Stored records
=====

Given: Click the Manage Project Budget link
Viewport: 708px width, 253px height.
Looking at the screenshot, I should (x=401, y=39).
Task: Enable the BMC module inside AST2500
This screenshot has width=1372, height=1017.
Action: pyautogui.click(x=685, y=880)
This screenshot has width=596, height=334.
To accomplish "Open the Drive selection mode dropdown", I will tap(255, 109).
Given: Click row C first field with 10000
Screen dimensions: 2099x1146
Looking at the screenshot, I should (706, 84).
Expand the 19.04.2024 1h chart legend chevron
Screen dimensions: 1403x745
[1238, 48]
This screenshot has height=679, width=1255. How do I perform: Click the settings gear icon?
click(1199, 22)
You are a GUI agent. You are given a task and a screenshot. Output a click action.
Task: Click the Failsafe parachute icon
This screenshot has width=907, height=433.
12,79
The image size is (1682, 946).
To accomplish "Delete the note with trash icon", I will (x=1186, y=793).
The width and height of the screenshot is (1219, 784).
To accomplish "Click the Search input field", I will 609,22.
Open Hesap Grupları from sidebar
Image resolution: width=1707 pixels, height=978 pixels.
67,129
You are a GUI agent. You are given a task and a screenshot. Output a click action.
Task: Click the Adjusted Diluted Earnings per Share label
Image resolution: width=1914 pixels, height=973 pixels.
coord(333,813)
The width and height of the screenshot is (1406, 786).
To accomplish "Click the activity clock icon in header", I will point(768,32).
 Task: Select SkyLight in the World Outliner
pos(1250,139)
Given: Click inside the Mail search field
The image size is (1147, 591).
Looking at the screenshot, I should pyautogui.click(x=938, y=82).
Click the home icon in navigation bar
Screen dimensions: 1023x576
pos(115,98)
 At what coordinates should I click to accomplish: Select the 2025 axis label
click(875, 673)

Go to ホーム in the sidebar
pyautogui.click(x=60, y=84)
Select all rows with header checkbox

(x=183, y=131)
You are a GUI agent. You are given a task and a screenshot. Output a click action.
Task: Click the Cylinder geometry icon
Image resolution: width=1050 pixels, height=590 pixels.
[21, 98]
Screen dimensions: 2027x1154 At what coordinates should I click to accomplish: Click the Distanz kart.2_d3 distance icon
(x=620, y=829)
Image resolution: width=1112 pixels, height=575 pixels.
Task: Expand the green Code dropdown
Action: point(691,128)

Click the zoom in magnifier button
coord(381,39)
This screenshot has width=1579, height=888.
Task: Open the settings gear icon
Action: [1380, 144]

=====

**TASK BRIEF**
Each line above that carries the string "inside" has to be returned.

**OUTPUT BELOW**
Task: Enable the BMC module inside AST2500
Given: Click inside the Mail search field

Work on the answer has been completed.